Violation of the Mott-Ioffe-Regel Limit: High-temperature Resistivity of Itinerant Magnets Srn+1RunO3n+1 (n=2,3,infinity) and CaRuO3

TL;DR

This study investigates high-temperature resistivity in layered Srn+1RunO3n+1 compounds and CaRuO3, revealing persistent anomalous linear resistivity and its correlation with magnetic properties across different dimensionalities.

Contribution

It provides a systematic analysis of anisotropic resistivity and its temperature dependence across the entire series, highlighting the robustness of anomalous transport behavior.

Findings

Linear resistivity persists up to 900 K

Anomalous transport correlates with magnetic susceptibility

Anomalous behavior strengthens with reduced dimensionality

Abstract

Srn+1RunO3n+1 represents a class of layered materials whose physical properties are a strong function of the number of Ru-O layers per unit cell, n.
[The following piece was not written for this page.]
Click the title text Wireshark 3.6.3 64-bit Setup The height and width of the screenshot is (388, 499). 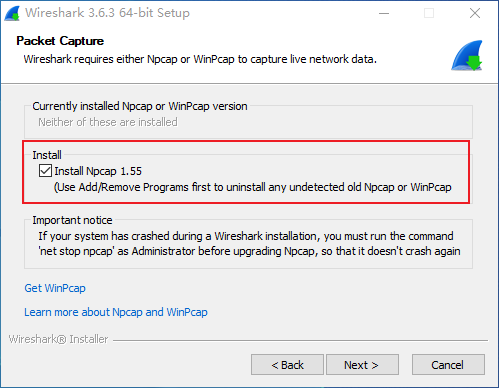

This series includes the p-wave superconductor Sr2RuO4 (n=1), enhanced paramagnetic Sr3Ru2O7 (n=2), nearly ferromagnetic Sr4Ru3O10 (n=3) and itinerant ferromagnetic SrRuO3 (n=infinity). In spite of a wide spectrum of physical phenomena, this series of materials along with paramagnetic CaRuO3 shares two major characteristics, namely, robust Fermi liquid behavior at low temperatures and anomalous transport behavior featured by linear temperature dependence of resistivity at high temperature where electron wavepackets are no longer clearly defined. There is no crossover separating such two fundamentally different states. In this paper, we report results of our study that systematically addresses anisotropy and temperature dependence of basal-plane and c-axis resistivity as a function of n for the entire Srn+1RunO3n+1 series and CaRuO3 and for a wide temperature range of 1.7 K<T<900 K. It is found that the anomalous transport behavior correlates with magnetic susceptibility and becomes stronger with decreasing dimensionality. Implications of these results are discussed.